We are now into the second week of the AI bubble. I am going to devote each week to one of three bubble forms I talked about in yesterday's Weekly Planet: the Financial Bubble, the Technical Bubble and the Cultural Bubble.

This week's Daily Planets are on the financial bubble. Let's start by noting the amazing run the Magnificent Seven (Apple, Microsoft, Alphabet, Meta, Nvidia, Amazon and Tesla) have had since 2012, 18x-ing their market cap from 1.14 Trillion in 2012 to 20.72 Trillion today. Collectively, they are a third of ALL U.S equities today.

When seven companies (and a few more at the same scale such as OpenAI) dominate the market in this way, they are too too big to fail, and in fact, are looking to consolidate their domination as much as possible, by embedding their products and their influence everywhere in society: in the economy of course, but also politics and in culture at a large.

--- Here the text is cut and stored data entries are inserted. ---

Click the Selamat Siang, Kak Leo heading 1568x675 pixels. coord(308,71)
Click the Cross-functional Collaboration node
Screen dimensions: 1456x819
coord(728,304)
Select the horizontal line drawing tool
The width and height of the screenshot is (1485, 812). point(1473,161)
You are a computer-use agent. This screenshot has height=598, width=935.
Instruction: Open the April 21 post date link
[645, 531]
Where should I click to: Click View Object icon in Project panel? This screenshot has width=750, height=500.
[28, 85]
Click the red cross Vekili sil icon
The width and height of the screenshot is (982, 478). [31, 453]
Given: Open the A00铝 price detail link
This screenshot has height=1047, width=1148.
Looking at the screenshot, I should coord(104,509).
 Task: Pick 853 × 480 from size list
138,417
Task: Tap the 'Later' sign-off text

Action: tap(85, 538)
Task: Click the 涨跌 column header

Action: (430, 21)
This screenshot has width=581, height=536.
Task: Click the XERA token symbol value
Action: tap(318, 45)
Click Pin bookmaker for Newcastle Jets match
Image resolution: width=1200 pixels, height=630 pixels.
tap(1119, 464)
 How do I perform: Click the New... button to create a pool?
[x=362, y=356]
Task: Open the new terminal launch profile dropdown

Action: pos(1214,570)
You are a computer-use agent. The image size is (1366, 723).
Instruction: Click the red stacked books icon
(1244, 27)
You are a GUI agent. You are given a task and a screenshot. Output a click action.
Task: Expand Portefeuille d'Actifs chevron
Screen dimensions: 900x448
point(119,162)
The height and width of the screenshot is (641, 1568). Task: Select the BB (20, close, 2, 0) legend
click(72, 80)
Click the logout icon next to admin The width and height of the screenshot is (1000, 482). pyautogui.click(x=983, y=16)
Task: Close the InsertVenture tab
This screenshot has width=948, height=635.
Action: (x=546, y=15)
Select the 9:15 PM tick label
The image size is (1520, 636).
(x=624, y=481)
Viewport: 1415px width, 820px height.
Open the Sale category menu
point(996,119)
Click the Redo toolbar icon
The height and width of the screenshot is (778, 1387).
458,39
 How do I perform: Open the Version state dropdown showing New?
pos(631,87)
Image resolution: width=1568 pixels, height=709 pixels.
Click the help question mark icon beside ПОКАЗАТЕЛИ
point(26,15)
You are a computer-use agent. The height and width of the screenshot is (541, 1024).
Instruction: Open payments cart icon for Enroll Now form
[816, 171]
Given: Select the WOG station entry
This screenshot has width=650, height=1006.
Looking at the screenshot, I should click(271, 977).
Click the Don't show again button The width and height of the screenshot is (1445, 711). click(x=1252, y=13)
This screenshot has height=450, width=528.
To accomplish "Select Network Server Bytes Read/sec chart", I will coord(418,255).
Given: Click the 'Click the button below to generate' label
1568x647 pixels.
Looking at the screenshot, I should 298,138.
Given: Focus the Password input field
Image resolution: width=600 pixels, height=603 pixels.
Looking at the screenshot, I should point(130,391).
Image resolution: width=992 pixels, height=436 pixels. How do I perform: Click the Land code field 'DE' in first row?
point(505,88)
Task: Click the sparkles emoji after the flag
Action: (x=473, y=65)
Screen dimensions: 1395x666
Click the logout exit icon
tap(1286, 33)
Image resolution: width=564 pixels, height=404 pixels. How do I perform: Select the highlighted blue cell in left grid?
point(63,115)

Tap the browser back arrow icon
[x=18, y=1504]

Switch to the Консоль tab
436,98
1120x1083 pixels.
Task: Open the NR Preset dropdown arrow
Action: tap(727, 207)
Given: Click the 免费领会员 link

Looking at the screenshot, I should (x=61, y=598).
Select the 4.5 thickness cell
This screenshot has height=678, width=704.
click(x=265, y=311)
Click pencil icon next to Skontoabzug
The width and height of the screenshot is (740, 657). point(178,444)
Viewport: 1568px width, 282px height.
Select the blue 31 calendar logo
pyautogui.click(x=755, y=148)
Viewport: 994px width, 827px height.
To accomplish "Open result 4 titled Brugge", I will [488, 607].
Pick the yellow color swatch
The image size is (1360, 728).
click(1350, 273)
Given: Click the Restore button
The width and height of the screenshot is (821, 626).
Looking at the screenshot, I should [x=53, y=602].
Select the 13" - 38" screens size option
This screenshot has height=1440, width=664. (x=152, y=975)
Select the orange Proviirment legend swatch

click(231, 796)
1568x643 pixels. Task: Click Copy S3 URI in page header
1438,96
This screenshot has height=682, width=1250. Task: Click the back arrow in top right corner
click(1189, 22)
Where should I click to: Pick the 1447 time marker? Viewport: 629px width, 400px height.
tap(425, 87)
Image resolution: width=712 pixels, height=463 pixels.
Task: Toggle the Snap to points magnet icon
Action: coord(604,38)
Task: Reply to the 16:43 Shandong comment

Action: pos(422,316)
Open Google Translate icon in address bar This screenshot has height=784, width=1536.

Bezos buying the Washington Post or Musk buying Twitter are examples of the dominance of the tech giants in culture at large, but nothing beats the influence that AI brings. Note that almost all AI development has happened - and continues to happen - in one of these locations (plus a couple more such as Anthropic), and when we marvel at the massive investment in AI data centers etc, it's investment by these tech majors we are talking about.

The story of American AI is far and away the story of these tech giants. They have truly eaten the American world. Back in 2008, when the US bailed out AIG saying "it's too big to fail," AIG was coming down from a high of $170 billion in market cap. That's about 12% of the smallest of the Magnificent Seven (Tesla) today.

When you have that kind of money, you need to find ways to invest it that justifies the stratospheric valuations: AI is the perfect solution. Of course, it could be a colossal mistake, but that's the nature of risk in capitalism, isn't it?

Money quote:

In the third quarter, for instance, Nvidia was responsible for 1.2 percentage points of the Large-Mid Index's 8.1% return, while Apple accounted for 1.4 points. In the second quarter, four of the five largest companies in the index accounted for 5.6 points, nearly half of the index's total 11.4% return.